Columbus Expanding Addiction Efforts To All Substances, Not Just Opioids
Two people die each day from overdoses in Franklin County. Columbus Public Health on Tuesday released an updated strategic plan to tackle the addiction problem.
While the drug overdose death rate in Ohio has gone down as a whole, it continues to increase in Franklin County. Columbus Public Health says that misuse of prescription drugs, the resurgence of heroin and synthetic drugs like fentanyl all contribute to the growing death toll.
"Compared to Ohio and the United States, Franklin County saw the highest rate of unintentional drug overdose deaths in 2018," says Columbus health commissioner Mysheika Roberts.
Now, city officials say they will begin targeting all substances that lead to addiction, not just opioids. Columbus Public Health and community partners aim to decrease all overdoses by 15%, decrease drug overdose deaths by 15%, and decrease incidents of blood-born diseases by 10%.
“We have some really bold goals that we are now going to be held accountable to, and we are going to work every single day to make sure we accomplish that,” Roberts says.
To achieve those goals, Roberts says the city will improve education about drug use, expand access to treatment, and increase availability of the overdose reversal drug Naloxone.
"It's a road map for our collective community efforts," Roberts says of the plan. "It will help us meet the changing needs of this addiction crisis. Again it's not just opiates, we know that there are many other drugs out there that individuals are addicted to."

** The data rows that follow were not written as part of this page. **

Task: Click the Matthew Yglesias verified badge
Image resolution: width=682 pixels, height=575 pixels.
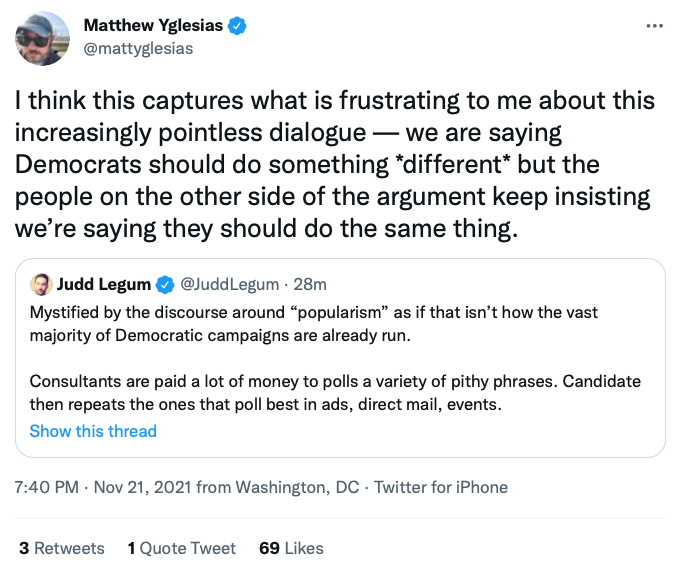Action: 237,26
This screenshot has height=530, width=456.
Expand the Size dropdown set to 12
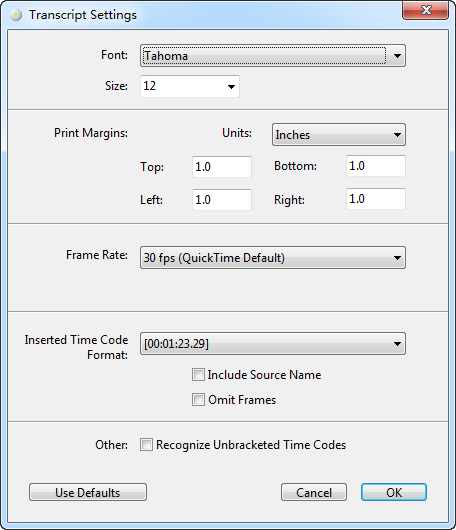[190, 87]
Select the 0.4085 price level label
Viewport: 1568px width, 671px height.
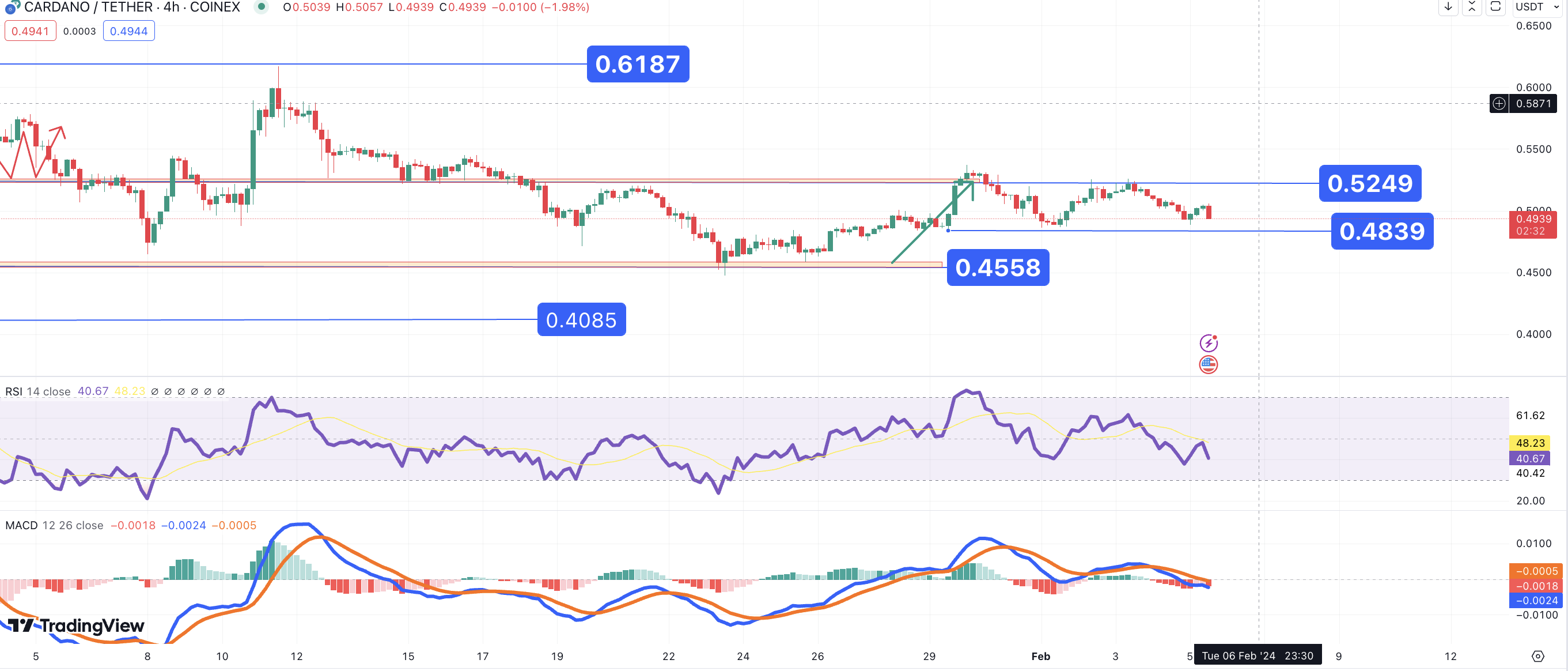coord(581,320)
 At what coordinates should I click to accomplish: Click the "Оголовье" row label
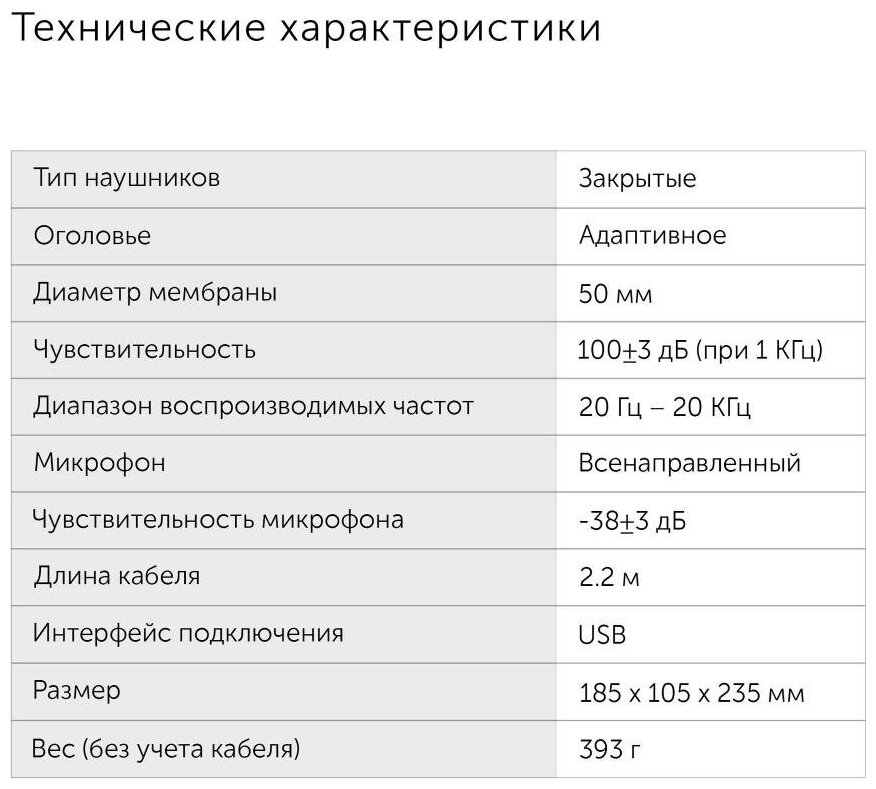(92, 236)
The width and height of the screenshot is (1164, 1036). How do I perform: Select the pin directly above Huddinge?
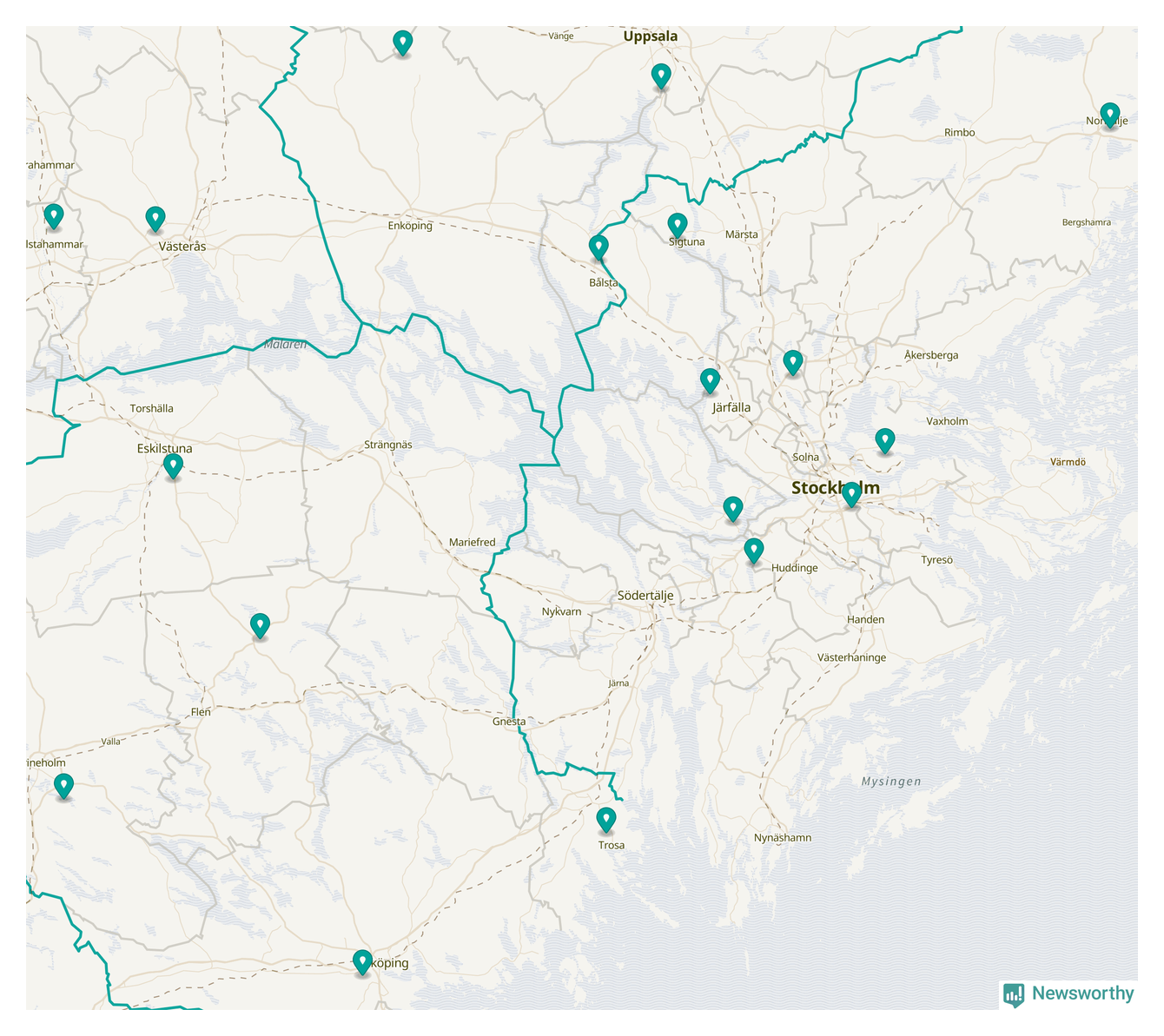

Columbus has already made headway on some of its efforts. Roberts says that more than 770,000 clean syringes were distributed by Franklin County’s syringe access program Safe Point between 2017-2019. Safe Point last year moved to a dedicated space in the Franklinton neighborhood, which has one of the highest overdose death rates in the city.
During the same period, the city distributed nearly 1,700 Naloxone kits. At a press conference Tuesday, one audience member argued that wasn’t nearly enough, considering 4,300 people use injectable drugs each day in Franklin County.